■ **What the exercise asks**
Could you return the whole listing, character for character?

■ **Exercise data**

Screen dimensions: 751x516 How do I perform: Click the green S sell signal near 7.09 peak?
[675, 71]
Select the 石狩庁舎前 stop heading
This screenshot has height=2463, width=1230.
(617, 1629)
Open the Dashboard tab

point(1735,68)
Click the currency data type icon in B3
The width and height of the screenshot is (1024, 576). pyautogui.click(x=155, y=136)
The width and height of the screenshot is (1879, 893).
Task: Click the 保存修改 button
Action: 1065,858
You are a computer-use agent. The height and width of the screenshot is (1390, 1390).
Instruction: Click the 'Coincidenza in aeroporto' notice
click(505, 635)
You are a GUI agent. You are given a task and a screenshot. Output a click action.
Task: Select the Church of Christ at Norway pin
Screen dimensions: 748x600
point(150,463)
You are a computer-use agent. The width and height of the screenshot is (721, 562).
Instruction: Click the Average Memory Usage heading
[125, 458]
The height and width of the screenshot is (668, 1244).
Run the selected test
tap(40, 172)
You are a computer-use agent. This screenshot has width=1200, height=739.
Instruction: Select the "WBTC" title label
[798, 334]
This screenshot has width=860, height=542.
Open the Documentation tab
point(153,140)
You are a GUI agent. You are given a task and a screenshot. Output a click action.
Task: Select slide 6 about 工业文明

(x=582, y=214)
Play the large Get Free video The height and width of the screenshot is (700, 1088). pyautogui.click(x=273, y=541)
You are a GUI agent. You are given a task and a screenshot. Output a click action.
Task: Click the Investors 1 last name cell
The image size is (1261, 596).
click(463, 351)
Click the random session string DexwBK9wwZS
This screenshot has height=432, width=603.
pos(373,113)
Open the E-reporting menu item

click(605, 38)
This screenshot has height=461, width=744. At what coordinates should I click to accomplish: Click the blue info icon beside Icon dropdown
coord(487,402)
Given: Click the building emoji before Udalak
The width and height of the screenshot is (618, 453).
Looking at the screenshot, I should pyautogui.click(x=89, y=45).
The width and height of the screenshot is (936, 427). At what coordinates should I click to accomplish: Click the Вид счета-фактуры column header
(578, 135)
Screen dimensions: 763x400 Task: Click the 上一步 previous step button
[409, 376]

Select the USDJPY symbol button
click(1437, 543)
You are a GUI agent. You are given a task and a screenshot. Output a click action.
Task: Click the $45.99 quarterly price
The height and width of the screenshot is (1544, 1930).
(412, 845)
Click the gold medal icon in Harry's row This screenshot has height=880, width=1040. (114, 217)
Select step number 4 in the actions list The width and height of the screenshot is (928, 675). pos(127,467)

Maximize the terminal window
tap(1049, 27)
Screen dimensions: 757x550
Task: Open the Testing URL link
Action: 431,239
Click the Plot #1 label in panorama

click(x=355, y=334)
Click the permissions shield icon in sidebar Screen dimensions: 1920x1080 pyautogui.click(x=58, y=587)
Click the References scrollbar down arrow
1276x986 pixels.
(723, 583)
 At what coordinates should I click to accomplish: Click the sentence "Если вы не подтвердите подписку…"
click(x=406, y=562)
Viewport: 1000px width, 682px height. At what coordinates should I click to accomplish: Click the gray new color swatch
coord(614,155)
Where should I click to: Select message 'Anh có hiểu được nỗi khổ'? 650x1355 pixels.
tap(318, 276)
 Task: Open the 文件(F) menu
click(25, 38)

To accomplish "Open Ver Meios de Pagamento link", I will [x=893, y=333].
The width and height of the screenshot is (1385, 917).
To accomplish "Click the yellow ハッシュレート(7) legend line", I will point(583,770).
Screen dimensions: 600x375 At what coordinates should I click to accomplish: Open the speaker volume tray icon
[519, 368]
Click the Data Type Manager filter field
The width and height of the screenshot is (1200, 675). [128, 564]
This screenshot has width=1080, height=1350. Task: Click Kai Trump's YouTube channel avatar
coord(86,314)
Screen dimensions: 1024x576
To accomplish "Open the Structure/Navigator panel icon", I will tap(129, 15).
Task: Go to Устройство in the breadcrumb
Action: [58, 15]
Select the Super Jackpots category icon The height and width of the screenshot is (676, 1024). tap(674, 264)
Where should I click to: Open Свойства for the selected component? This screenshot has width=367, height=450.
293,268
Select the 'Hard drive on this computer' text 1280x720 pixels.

■ **Solution to this exercise**
Screen dimensions: 751x516 How do I perform: Click the green S sell signal near 7.09 peak?
[675, 71]
Select the 石狩庁舎前 stop heading
This screenshot has height=2463, width=1230.
(617, 1629)
Open the Dashboard tab

point(1735,68)
Click the currency data type icon in B3
The width and height of the screenshot is (1024, 576). pyautogui.click(x=155, y=136)
The width and height of the screenshot is (1879, 893).
Task: Click the 保存修改 button
Action: 1065,858
You are a computer-use agent. The height and width of the screenshot is (1390, 1390).
Instruction: Click the 'Coincidenza in aeroporto' notice
click(505, 635)
You are a GUI agent. You are given a task and a screenshot. Output a click action.
Task: Select the Church of Christ at Norway pin
Screen dimensions: 748x600
point(150,463)
You are a computer-use agent. The width and height of the screenshot is (721, 562).
Instruction: Click the Average Memory Usage heading
[125, 458]
The height and width of the screenshot is (668, 1244).
Run the selected test
tap(40, 172)
You are a computer-use agent. This screenshot has width=1200, height=739.
Instruction: Select the "WBTC" title label
[798, 334]
This screenshot has width=860, height=542.
Open the Documentation tab
point(153,140)
You are a GUI agent. You are given a task and a screenshot. Output a click action.
Task: Select slide 6 about 工业文明

(x=582, y=214)
Play the large Get Free video The height and width of the screenshot is (700, 1088). pyautogui.click(x=273, y=541)
You are a GUI agent. You are given a task and a screenshot. Output a click action.
Task: Click the Investors 1 last name cell
The image size is (1261, 596).
click(463, 351)
Click the random session string DexwBK9wwZS
This screenshot has height=432, width=603.
pos(373,113)
Open the E-reporting menu item

click(605, 38)
This screenshot has height=461, width=744. At what coordinates should I click to accomplish: Click the blue info icon beside Icon dropdown
coord(487,402)
Given: Click the building emoji before Udalak
The width and height of the screenshot is (618, 453).
Looking at the screenshot, I should pyautogui.click(x=89, y=45).
The width and height of the screenshot is (936, 427). At what coordinates should I click to accomplish: Click the Вид счета-фактуры column header
(578, 135)
Screen dimensions: 763x400 Task: Click the 上一步 previous step button
[409, 376]

Select the USDJPY symbol button
click(1437, 543)
You are a GUI agent. You are given a task and a screenshot. Output a click action.
Task: Click the $45.99 quarterly price
The height and width of the screenshot is (1544, 1930).
(412, 845)
Click the gold medal icon in Harry's row This screenshot has height=880, width=1040. (114, 217)
Select step number 4 in the actions list The width and height of the screenshot is (928, 675). pos(127,467)

Maximize the terminal window
tap(1049, 27)
Screen dimensions: 757x550
Task: Open the Testing URL link
Action: 431,239
Click the Plot #1 label in panorama

click(x=355, y=334)
Click the permissions shield icon in sidebar Screen dimensions: 1920x1080 pyautogui.click(x=58, y=587)
Click the References scrollbar down arrow
1276x986 pixels.
(723, 583)
 At what coordinates should I click to accomplish: Click the sentence "Если вы не подтвердите подписку…"
click(x=406, y=562)
Viewport: 1000px width, 682px height. At what coordinates should I click to accomplish: Click the gray new color swatch
coord(614,155)
Where should I click to: Select message 'Anh có hiểu được nỗi khổ'? 650x1355 pixels.
tap(318, 276)
 Task: Open the 文件(F) menu
click(25, 38)

To accomplish "Open Ver Meios de Pagamento link", I will [x=893, y=333].
The width and height of the screenshot is (1385, 917).
To accomplish "Click the yellow ハッシュレート(7) legend line", I will point(583,770).
Screen dimensions: 600x375 At what coordinates should I click to accomplish: Open the speaker volume tray icon
[519, 368]
Click the Data Type Manager filter field
The width and height of the screenshot is (1200, 675). [128, 564]
This screenshot has width=1080, height=1350. Task: Click Kai Trump's YouTube channel avatar
coord(86,314)
Screen dimensions: 1024x576
To accomplish "Open the Structure/Navigator panel icon", I will tap(129, 15).
Task: Go to Устройство in the breadcrumb
Action: [58, 15]
Select the Super Jackpots category icon The height and width of the screenshot is (676, 1024). tap(674, 264)
Where should I click to: Open Свойства for the selected component? This screenshot has width=367, height=450.
293,268
Select the 'Hard drive on this computer' text 1280x720 pixels.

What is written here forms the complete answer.